Gadis itu mundur beberapa langkah dan memegang erat tas selempang yang talinya melintang di tubuhnya.

“Jangan macam-macam,” ujarnya terbata-bata.

Abizar hanya menggeleng dan semakin melengkungkan bibir untuk menciptakan senyum yang sulit dimaknai.

“Aku teriak ne.” telunjuk Cinta mengarah Abizar yang kini mengubah posisi berdiri dan siap melangkah.

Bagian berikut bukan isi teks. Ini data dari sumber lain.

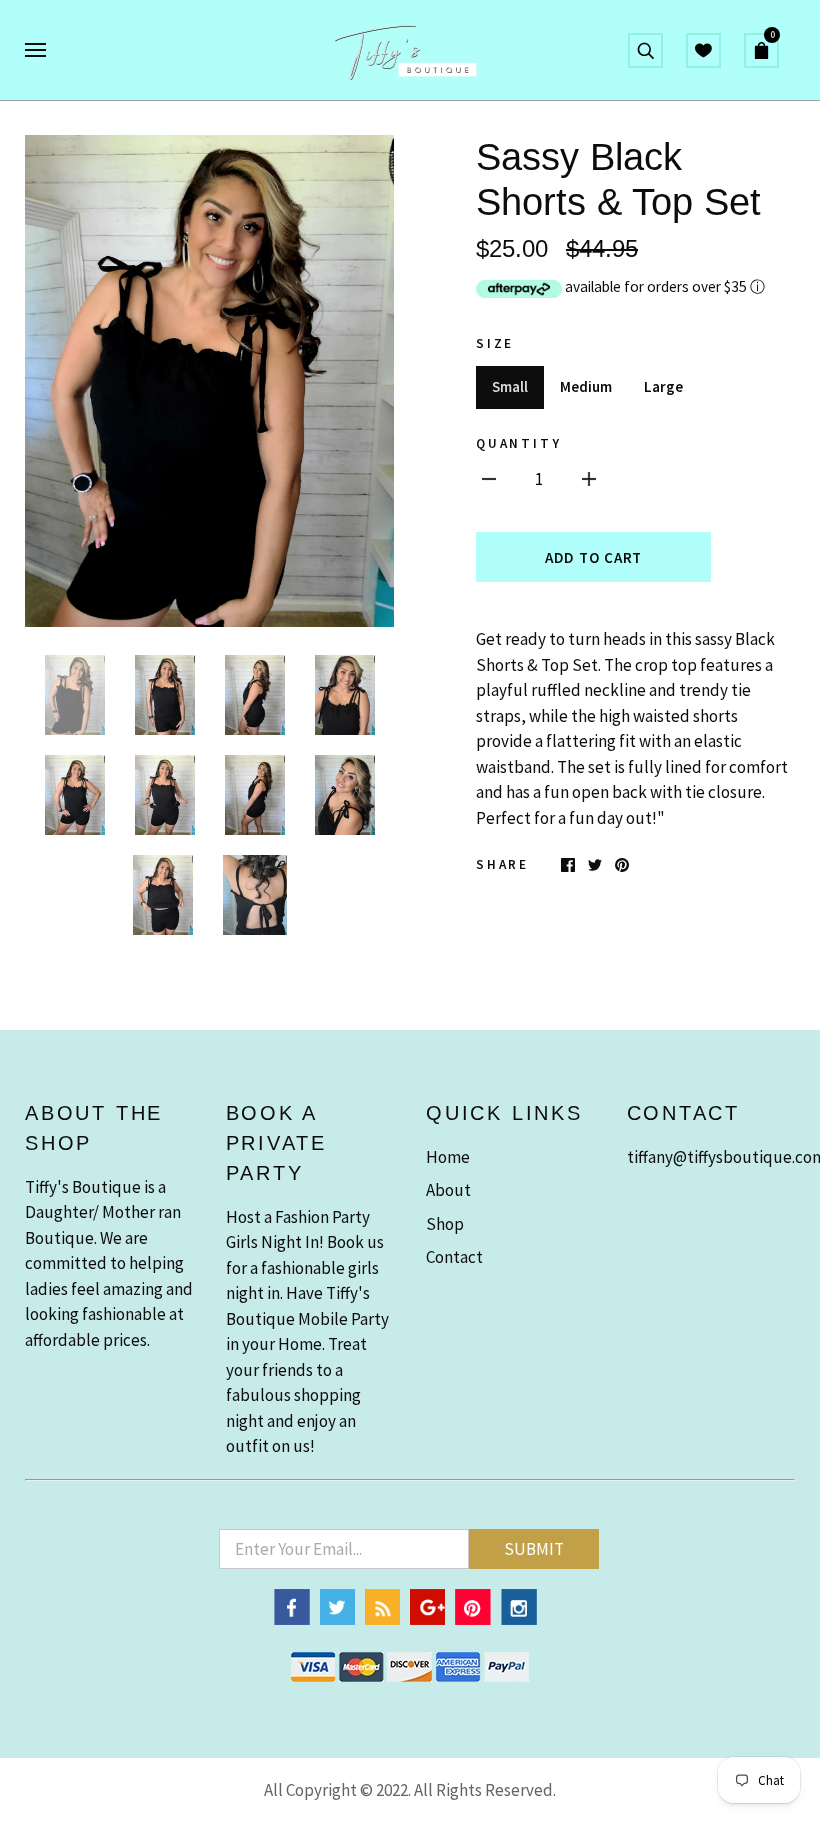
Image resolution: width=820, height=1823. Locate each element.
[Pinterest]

Cinta semakin ketakutan saat kaki kokoh Abizar mulai mengikis jarar mereka. Bayangan suatu yang akan terjadi membuat Cinta ketakutan.

Dia memang telah rela tubuhnya untuk Abizar namun bukan seperti ini caranya. Ini menakutkan dan mengerikan.

“Awas!! Orang mau lewat.”

Abizar menggeser tubuh Cinta yang menghalangi jalannya.